§ **YOUR ASSIGNMENT**
Read through the entries below and copy each line where "computer" turns up.

··· EXTRACTED ENTRIES

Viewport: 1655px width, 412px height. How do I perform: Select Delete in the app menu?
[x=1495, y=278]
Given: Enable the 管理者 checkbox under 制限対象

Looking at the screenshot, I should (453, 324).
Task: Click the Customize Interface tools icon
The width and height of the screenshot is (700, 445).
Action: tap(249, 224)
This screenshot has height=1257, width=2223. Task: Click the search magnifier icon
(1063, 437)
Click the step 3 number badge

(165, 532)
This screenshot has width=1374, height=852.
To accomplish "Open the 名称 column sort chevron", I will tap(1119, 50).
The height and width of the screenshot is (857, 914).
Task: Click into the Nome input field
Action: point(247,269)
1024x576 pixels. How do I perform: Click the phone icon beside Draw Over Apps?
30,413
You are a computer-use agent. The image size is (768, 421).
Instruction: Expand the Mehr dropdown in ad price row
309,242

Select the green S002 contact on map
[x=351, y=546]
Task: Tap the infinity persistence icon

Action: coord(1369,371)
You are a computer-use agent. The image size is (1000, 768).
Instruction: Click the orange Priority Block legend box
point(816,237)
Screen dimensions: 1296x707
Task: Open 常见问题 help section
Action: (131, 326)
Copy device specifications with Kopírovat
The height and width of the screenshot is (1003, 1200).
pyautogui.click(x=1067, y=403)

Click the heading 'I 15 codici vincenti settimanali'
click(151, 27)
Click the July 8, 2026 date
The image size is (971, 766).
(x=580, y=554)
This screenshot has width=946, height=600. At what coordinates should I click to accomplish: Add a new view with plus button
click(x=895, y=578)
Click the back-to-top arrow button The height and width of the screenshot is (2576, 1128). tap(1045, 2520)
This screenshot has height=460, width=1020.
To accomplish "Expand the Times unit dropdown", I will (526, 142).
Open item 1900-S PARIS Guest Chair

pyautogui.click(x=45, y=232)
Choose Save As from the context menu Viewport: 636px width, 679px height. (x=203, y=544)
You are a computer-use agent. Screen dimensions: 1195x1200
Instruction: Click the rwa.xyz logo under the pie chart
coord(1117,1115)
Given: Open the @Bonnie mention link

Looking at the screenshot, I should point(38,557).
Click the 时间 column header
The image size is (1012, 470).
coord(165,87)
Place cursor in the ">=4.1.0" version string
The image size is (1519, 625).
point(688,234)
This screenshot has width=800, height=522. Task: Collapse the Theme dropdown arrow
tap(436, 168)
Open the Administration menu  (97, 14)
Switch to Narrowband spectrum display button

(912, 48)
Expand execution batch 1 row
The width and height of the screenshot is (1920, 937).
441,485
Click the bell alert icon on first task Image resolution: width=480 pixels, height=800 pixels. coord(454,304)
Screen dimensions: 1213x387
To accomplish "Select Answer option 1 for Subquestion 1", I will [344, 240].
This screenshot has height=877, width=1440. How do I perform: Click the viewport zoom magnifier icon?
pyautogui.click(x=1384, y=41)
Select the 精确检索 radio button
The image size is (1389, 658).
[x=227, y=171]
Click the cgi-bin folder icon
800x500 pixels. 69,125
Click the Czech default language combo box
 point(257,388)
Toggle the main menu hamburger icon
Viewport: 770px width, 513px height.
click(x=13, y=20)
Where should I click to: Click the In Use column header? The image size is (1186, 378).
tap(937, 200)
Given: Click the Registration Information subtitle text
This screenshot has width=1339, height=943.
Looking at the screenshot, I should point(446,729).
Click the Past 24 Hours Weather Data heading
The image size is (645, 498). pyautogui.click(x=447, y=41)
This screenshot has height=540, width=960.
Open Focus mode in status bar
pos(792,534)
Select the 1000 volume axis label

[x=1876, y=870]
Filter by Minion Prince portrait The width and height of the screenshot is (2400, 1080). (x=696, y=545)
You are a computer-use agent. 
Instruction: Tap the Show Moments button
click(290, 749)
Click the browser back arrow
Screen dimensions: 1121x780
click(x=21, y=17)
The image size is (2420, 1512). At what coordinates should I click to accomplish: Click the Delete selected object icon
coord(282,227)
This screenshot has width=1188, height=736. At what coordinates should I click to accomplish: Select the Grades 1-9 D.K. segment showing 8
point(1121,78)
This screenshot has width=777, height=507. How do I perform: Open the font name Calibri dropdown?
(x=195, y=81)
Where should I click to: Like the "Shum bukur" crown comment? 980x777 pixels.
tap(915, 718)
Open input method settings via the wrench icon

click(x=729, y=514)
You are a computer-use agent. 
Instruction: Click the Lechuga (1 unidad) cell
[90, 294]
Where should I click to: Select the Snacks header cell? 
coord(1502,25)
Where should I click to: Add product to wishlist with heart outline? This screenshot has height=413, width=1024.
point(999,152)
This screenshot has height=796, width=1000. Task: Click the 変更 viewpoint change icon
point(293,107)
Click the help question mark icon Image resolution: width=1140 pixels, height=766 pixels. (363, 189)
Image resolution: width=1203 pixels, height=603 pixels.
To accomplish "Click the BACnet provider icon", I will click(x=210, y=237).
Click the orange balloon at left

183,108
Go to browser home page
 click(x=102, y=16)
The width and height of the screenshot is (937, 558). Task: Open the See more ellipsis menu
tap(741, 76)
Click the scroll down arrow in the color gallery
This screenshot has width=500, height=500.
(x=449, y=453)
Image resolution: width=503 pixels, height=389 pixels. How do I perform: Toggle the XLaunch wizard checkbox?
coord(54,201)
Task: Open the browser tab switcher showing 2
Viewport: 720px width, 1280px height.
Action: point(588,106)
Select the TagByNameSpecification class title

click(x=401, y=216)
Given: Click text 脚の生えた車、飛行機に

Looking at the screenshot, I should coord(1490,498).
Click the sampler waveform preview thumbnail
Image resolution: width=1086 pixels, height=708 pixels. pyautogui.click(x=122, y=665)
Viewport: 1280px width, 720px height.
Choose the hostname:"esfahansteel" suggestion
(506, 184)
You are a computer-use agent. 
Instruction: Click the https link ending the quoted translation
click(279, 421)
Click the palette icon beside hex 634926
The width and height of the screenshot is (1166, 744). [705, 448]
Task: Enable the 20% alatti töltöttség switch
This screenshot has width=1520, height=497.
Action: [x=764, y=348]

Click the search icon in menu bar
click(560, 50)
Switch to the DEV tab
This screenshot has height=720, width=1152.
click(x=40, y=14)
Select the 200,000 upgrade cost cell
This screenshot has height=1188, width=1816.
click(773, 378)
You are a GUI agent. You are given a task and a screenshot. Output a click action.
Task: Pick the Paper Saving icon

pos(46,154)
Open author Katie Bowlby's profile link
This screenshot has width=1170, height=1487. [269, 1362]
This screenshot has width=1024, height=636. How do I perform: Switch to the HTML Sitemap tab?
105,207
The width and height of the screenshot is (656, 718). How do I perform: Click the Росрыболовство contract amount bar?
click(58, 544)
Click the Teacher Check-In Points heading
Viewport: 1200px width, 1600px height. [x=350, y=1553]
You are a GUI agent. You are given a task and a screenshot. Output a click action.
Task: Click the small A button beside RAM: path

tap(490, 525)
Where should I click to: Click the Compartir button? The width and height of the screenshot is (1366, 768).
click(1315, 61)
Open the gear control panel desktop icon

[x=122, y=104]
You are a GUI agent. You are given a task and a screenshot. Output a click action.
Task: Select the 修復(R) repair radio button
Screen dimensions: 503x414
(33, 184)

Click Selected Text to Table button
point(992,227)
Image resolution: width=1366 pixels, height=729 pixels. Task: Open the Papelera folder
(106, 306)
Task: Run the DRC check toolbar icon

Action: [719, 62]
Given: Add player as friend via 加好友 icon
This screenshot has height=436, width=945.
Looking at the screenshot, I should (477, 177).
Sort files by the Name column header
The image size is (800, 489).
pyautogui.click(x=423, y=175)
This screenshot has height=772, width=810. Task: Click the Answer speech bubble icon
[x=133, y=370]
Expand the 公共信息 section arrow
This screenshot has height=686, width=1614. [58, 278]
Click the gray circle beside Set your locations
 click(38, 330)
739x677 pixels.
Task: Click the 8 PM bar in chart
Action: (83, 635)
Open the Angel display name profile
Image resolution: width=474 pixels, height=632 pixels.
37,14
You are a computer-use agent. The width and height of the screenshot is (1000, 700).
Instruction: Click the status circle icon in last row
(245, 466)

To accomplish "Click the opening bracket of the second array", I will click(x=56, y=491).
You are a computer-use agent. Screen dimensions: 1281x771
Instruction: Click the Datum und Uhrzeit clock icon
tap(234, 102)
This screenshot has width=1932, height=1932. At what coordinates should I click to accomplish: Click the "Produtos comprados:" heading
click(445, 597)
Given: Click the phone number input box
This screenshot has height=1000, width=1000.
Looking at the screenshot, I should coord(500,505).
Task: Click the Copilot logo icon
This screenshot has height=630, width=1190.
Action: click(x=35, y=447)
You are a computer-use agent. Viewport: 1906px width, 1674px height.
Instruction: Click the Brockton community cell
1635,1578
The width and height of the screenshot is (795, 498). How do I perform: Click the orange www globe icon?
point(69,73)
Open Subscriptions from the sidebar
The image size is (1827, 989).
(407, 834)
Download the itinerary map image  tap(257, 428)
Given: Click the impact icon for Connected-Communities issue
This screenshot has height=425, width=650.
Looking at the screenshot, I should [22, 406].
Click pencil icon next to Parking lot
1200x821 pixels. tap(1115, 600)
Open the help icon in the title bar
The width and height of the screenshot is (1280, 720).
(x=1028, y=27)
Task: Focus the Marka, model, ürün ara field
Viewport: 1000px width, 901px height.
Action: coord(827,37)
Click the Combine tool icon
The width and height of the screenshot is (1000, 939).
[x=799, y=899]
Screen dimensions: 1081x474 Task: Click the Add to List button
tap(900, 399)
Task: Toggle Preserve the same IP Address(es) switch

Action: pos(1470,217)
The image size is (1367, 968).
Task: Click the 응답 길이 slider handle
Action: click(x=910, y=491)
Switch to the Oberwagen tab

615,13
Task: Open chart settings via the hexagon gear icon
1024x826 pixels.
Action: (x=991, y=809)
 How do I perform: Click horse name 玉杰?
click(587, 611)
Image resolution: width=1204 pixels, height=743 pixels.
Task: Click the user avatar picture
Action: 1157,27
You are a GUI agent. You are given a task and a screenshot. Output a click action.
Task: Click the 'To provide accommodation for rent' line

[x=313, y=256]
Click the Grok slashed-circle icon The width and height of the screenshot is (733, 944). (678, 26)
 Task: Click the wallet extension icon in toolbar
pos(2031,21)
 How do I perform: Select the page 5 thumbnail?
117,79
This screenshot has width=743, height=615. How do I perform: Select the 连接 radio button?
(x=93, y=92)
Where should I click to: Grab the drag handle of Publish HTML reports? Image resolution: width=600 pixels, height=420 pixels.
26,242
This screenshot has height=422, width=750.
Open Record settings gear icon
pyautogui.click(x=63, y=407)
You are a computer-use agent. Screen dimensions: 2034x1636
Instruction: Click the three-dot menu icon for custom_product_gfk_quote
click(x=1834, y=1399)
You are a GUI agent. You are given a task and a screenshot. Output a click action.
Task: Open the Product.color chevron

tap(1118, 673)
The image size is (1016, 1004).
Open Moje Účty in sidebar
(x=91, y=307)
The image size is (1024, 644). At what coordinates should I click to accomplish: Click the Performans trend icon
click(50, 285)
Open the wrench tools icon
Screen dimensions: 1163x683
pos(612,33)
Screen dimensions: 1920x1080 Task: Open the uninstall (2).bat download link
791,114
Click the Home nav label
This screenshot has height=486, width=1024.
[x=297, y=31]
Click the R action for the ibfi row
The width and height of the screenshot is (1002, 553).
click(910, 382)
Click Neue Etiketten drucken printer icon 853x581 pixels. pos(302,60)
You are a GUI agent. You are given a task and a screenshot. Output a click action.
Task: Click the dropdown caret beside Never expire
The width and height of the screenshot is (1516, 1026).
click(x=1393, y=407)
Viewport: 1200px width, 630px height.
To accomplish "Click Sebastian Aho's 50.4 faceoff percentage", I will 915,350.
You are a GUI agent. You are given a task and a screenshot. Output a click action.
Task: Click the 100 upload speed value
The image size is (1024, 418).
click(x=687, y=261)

······

§ **SOLUTION TO THIS PROBLEM**
You are a computer-use agent. The image size is (768, 421).
You are a computer-use agent. The image size is (1000, 768).
You are a computer-use agent. Screen dimensions: 1195x1200
You are a computer-use agent. 
You are a computer-use agent. 
You are a computer-use agent. 
You are a computer-use agent. The width and height of the screenshot is (1000, 700).
You are a computer-use agent. Screen dimensions: 1281x771
You are a computer-use agent. Viewport: 1906px width, 1674px height.
You are a computer-use agent. Screen dimensions: 2034x1636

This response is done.